» **Work request**:
Among the entries below, count the lines that contain the word "Shot". Respond with the count only.

» **Excerpted data**:
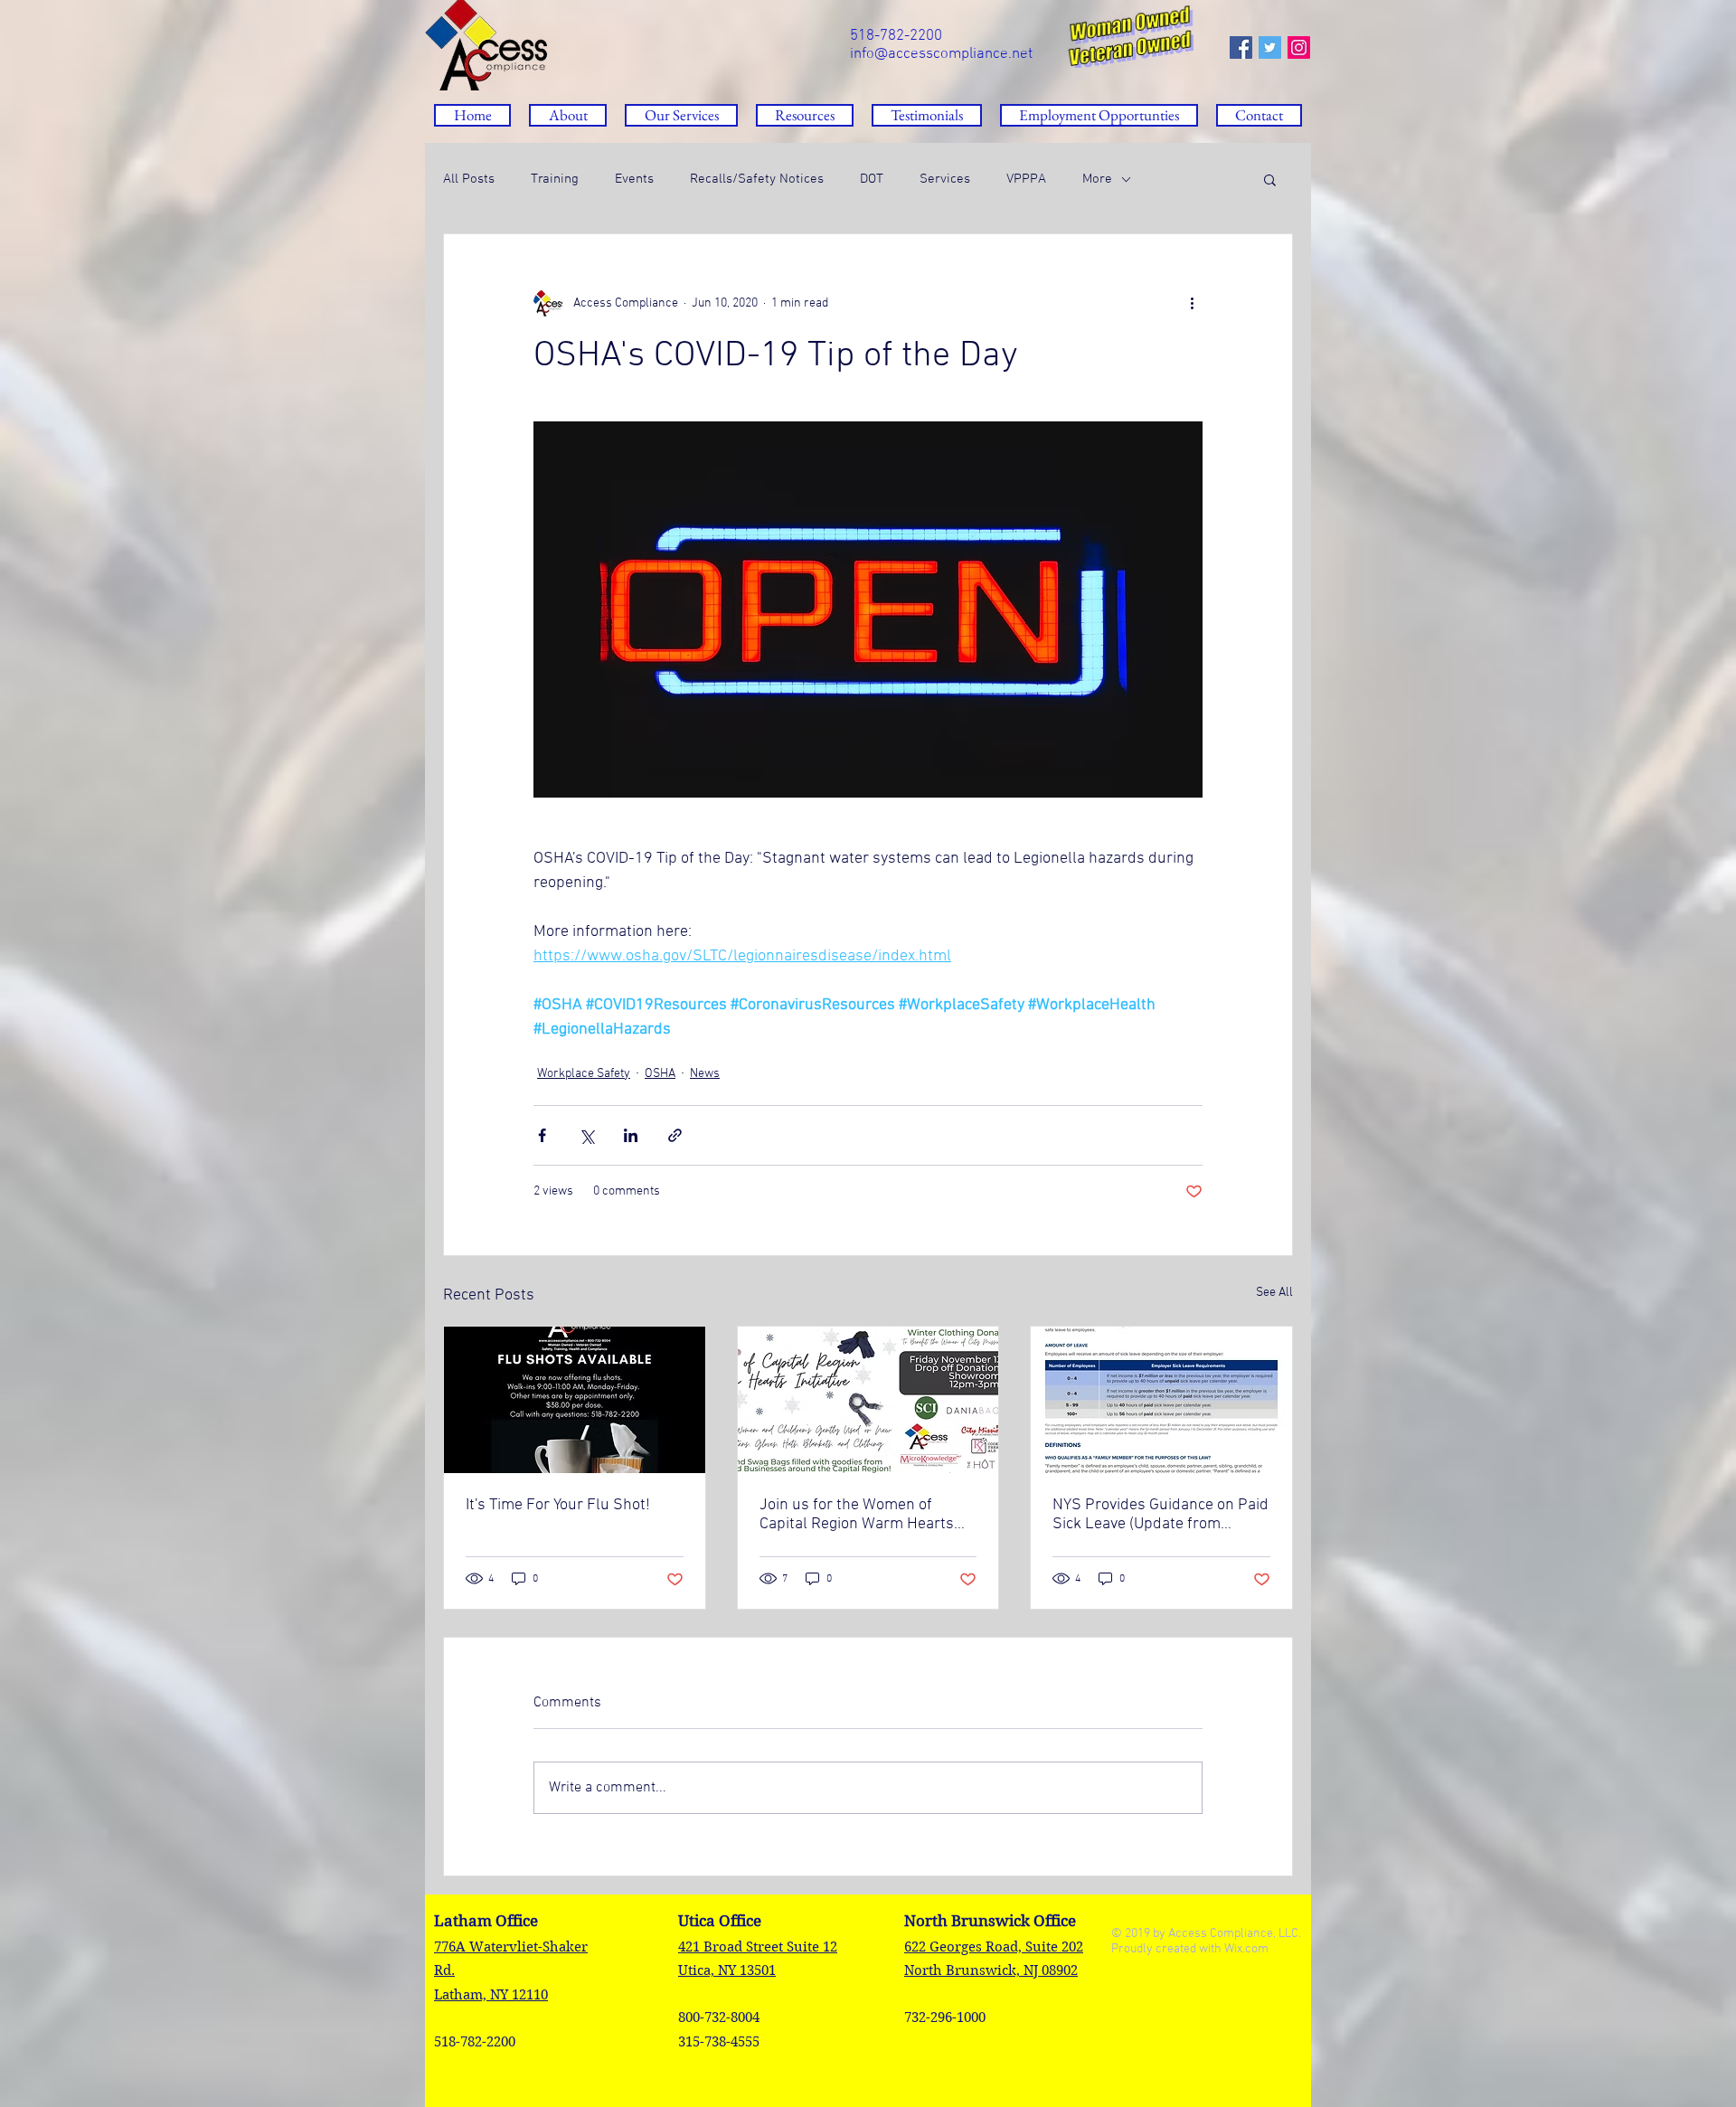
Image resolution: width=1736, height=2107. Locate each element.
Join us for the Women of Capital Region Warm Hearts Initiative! (857, 1515)
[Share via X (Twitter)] (586, 1135)
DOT (871, 179)
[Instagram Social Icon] (1299, 47)
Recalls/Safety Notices (757, 179)
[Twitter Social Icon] (1270, 47)
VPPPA (1026, 179)
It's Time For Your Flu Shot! (558, 1505)
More (1097, 179)
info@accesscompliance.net (941, 54)
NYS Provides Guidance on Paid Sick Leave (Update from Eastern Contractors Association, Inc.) (1160, 1515)
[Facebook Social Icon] (1241, 47)
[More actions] (1192, 303)
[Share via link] (675, 1135)
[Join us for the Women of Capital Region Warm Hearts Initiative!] (868, 1400)
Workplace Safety (583, 1074)
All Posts (469, 179)
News (705, 1074)
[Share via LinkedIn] (630, 1135)
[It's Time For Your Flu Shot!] (574, 1400)
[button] (805, 115)
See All (1274, 1292)
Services (945, 179)
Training (555, 179)
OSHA (660, 1074)
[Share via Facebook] (542, 1135)
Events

» **Task solution**:
2